The further to the left or the right you move, the more your lens on life distorts.

Thursday, June 09, 2016

Damage

The Democrat's trained hamsters in the media want the public to remain focused on Donald Trump and his self-inflicted problems. Although the hamsters still talk Trump and more Trump (after all, he's the guy who improves rating), they have done their predictable pivot and now have adopted Hillary's latest meme—"trump in 'tempermentally' unfit to be president. Although that actually might be true, the BIG question (which is verboten among the hamsters) is whether Hillary's dishonesty, corruption, and incompetence make her characteristically unfit to be president.

I had to laugh when the hamsters breathlessly noted the historic moment associated with the first woman gaining the nomination of a major party. There was another contemporaneous historic moment—Hillary if the first person under active FBI investigation who gained the nomination of a major party. Oh well.

Daniel Henninger identifies the real winner in this circus—Bernie Sanders. He writes:
The real claim to Democratic Party history belongs to Bernie Sanders. Sen. Sanders has recentered the Democrats, once and for all, as a party of the political left. He has reimagined the Democrats—almost with the force of his personality—as a party of the state, of government and of redistribution. Period.

Barack Obama himself became a Bernista in his June 1 speech in Elkhart, Ind., when he essentially proposed delinking Social Security’s benefits from any known economic reality.

The party of Franklin Roosevelt through Lyndon Johnson and its alliance with private-sector industrial unions made Democrats aware that their fortunes ultimately were joined to the success of the private sector.

The Democrats are now the party of Bernie Sanders, the progressive icon Sen. Elizabeth Warren and—make no mistake—of Barack Obama, a man of the left from day one. Rather than distrust the private sector, they disdain and even loathe it.
And therein lies the problem—left-wing ideologues like Sanders and Warren truly do "loath" the private sector. They despise profit, viewing it, I think, as some kind of social evil; they condemn wealth, considering it an affront to "social justice." They reject business, thinking it a soulless enterprise that focuses on success along with P&L as opposed to "saving the planet" or "changing the world."

They view their own country as an aggressor and elevate the "oppressed" (both inside this country and outside it) to a level where the "oppressed can do no wrong.
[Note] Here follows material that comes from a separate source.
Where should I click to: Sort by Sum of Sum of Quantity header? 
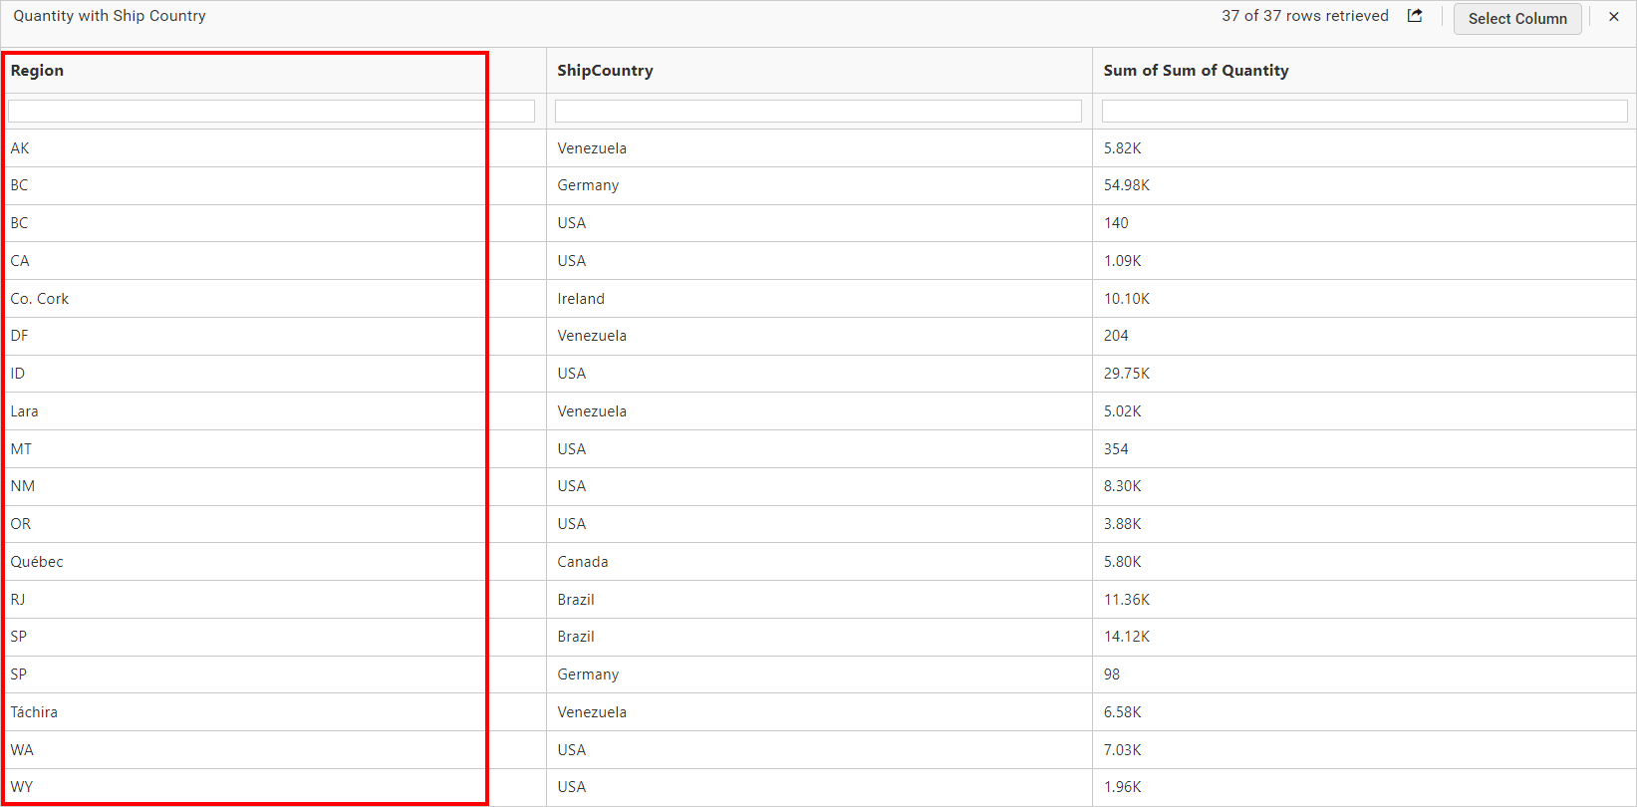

They encourage a totalitarian form of governance where PC rules, and there can be no discussion that challenges their narrative.

Henninger expands on this:
The policies of John Kennedy and Bill Clinton, now in disrepute, ensured that annual economic growth remained at its postwar average of about 3%. Those Democrats understood the private sector, even if they distrusted it.

That understanding is gone, as proven by the seven-year Obama growth rate between zero and little more than 2%. If Hillary Clinton utters the phrase “corporate tax reform,” she will lose the election. The Sanders wing of the Obama coalition will walk away from her.

In the new Democratic Party, defined by the substance of Sen. Sanders’s campaign, the role of the private sector is to transmit revenue to the public purse. Private business has become an exotic abstraction, like the province of Cappadocia in the Roman empire.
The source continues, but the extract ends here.